[[ Exercise data, beginning ]]

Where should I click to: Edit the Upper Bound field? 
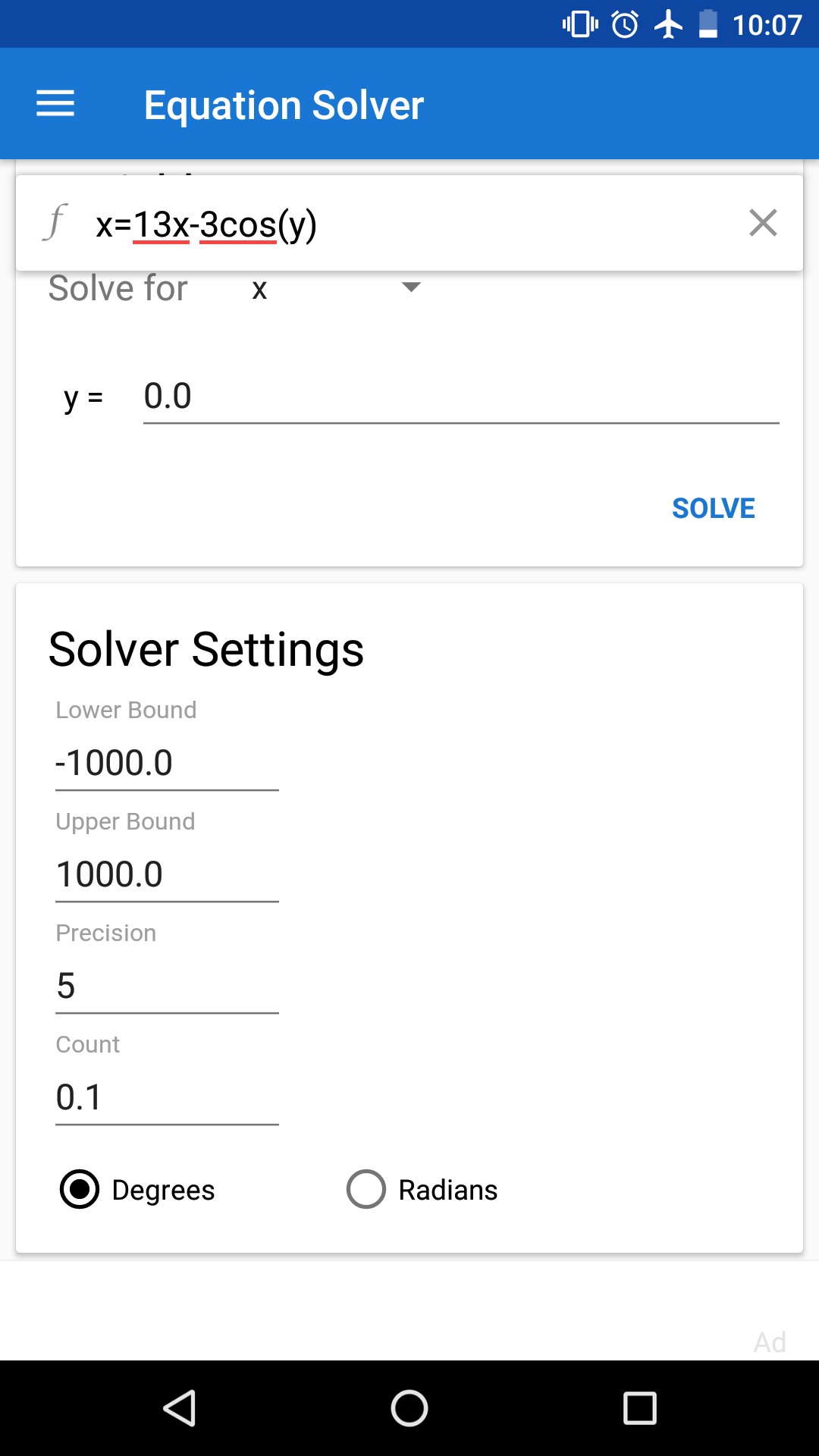coord(167,874)
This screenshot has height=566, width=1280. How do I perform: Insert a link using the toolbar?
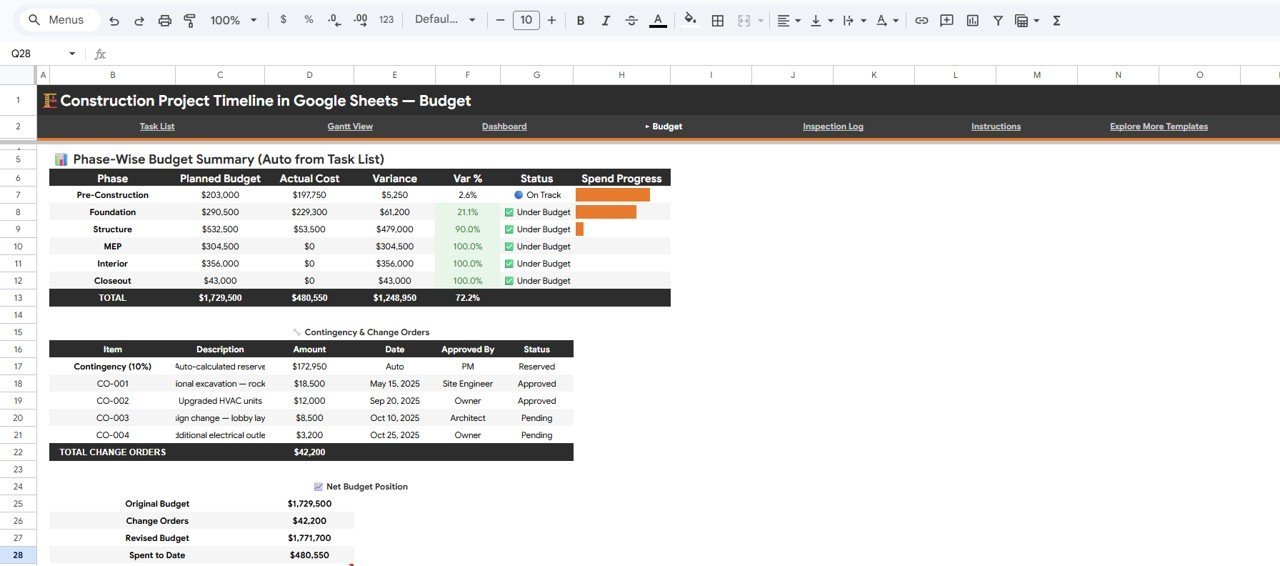922,20
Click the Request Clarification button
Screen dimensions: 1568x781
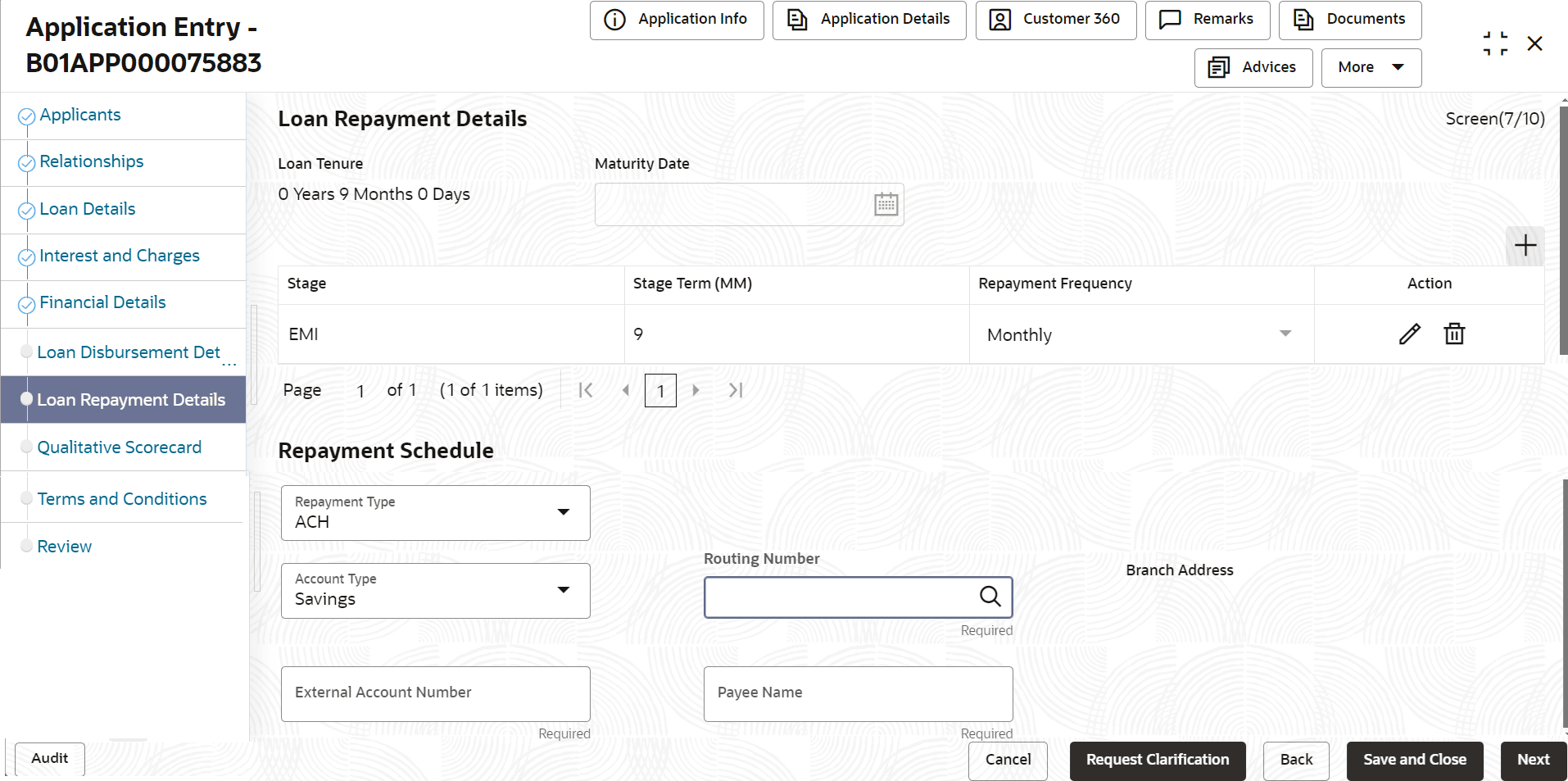tap(1157, 761)
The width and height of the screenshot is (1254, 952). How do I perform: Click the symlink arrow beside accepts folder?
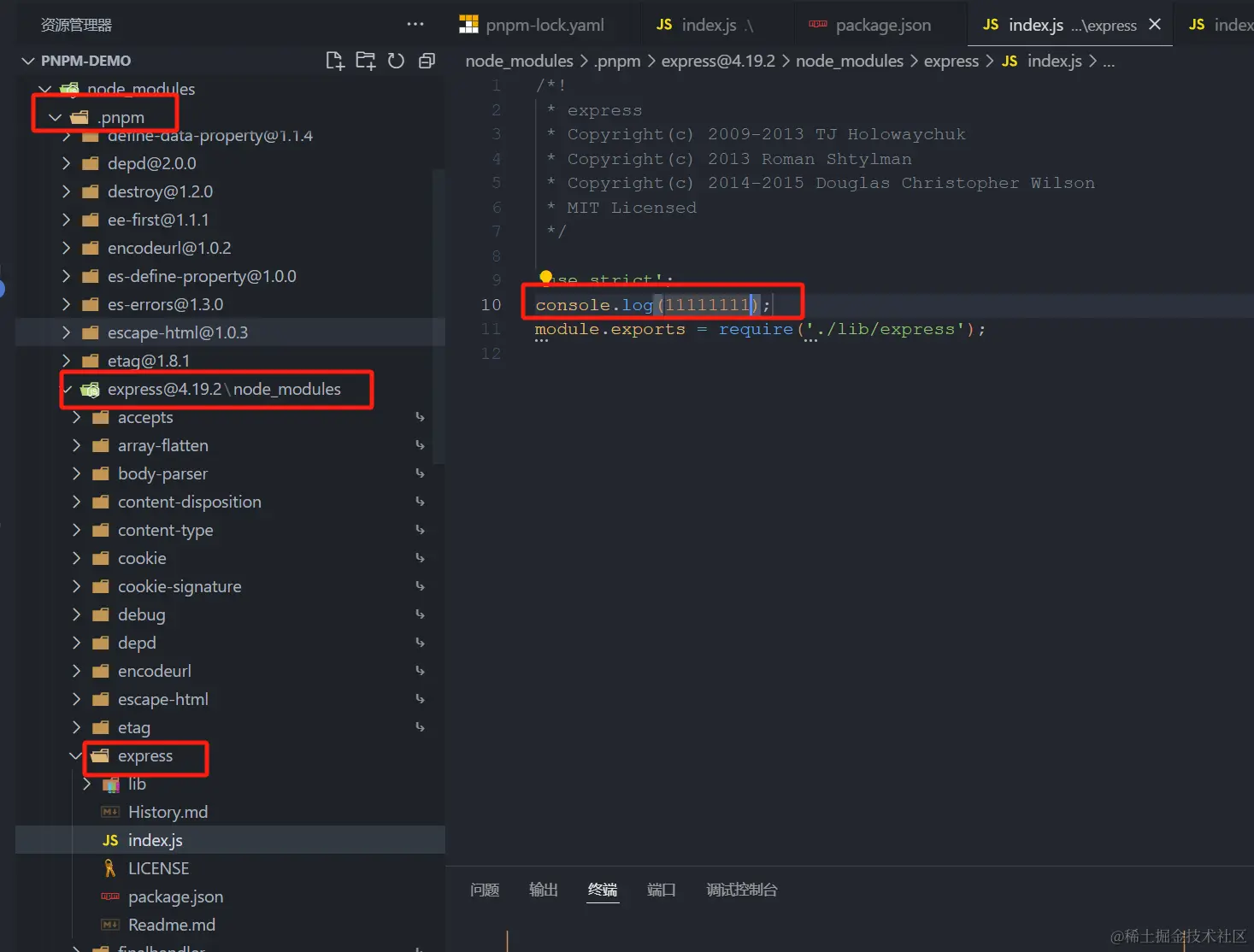(420, 417)
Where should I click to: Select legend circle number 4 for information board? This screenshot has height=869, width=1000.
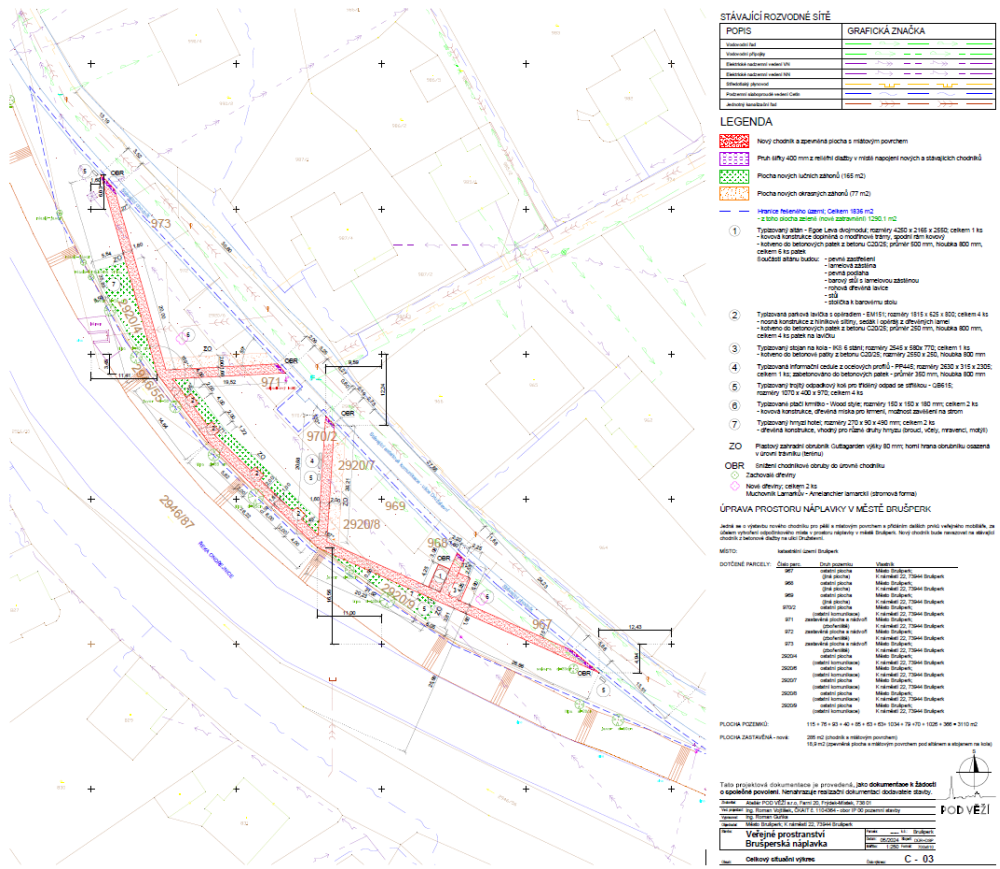pyautogui.click(x=734, y=367)
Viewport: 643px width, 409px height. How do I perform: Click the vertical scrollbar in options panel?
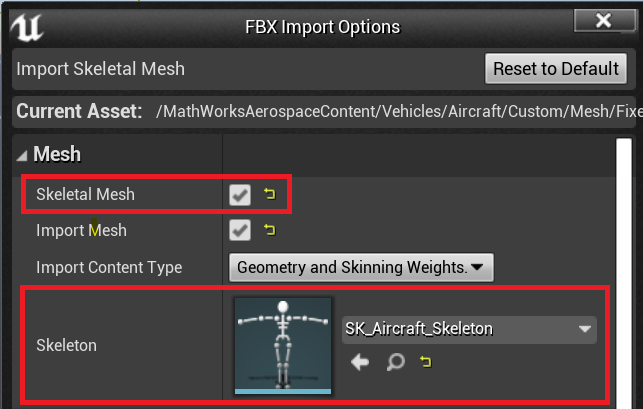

[[ Exercise data, end ]]

- [Your goal] Copy the lines from the line that contains "Screen dimensions: 1568x781" through the end of the records, exactly and with nothing added; leave the pictures out.

- [Response area]
Screen dimensions: 1568x781
tap(1157, 761)
The width and height of the screenshot is (1254, 952). How do I perform: Click the symlink arrow beside accepts folder?
(420, 417)
Where should I click to: Select legend circle number 4 for information board? This screenshot has height=869, width=1000.
pyautogui.click(x=734, y=367)
Viewport: 643px width, 409px height. How do I perform: Click the vertical scrollbar in options panel?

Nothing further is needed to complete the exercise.